#### TRY IT
As the answer, give exactly the lines of the records below from the one with "Task: Click the" through the one with "Open sort rule dropdown for 规格型号 row", ends included and pictures left out.

#### INFORMATION SUPPLIED
▼

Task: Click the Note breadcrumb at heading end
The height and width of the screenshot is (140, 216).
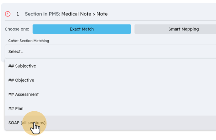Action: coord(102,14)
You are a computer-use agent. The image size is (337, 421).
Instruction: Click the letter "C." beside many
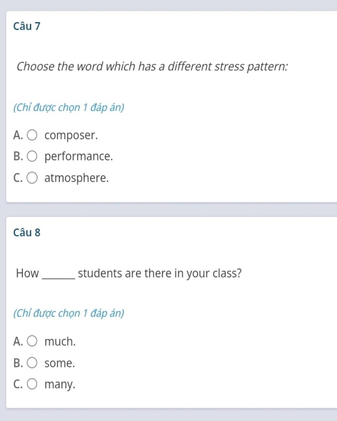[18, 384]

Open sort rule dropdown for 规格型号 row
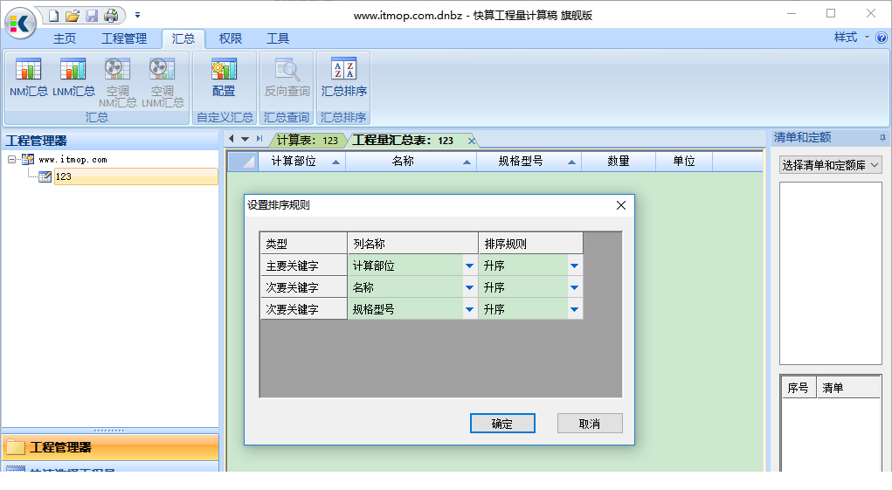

▲
▼

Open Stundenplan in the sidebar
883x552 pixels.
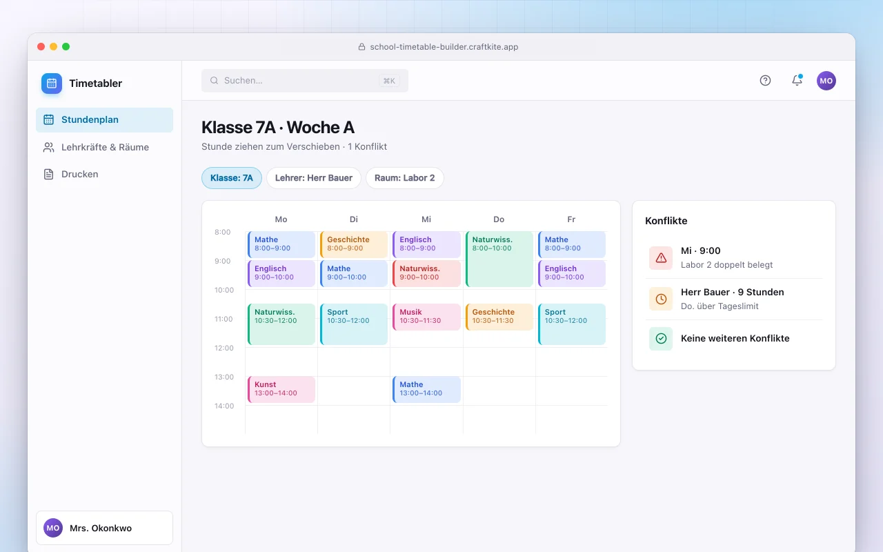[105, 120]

▲

#### TASK ANSWER
Task: Click the Note breadcrumb at heading end
The height and width of the screenshot is (140, 216).
Action: coord(102,14)
You are a computer-use agent. The image size is (337, 421).
Instruction: Click the letter "C." beside many
[18, 384]

Open sort rule dropdown for 规格型号 row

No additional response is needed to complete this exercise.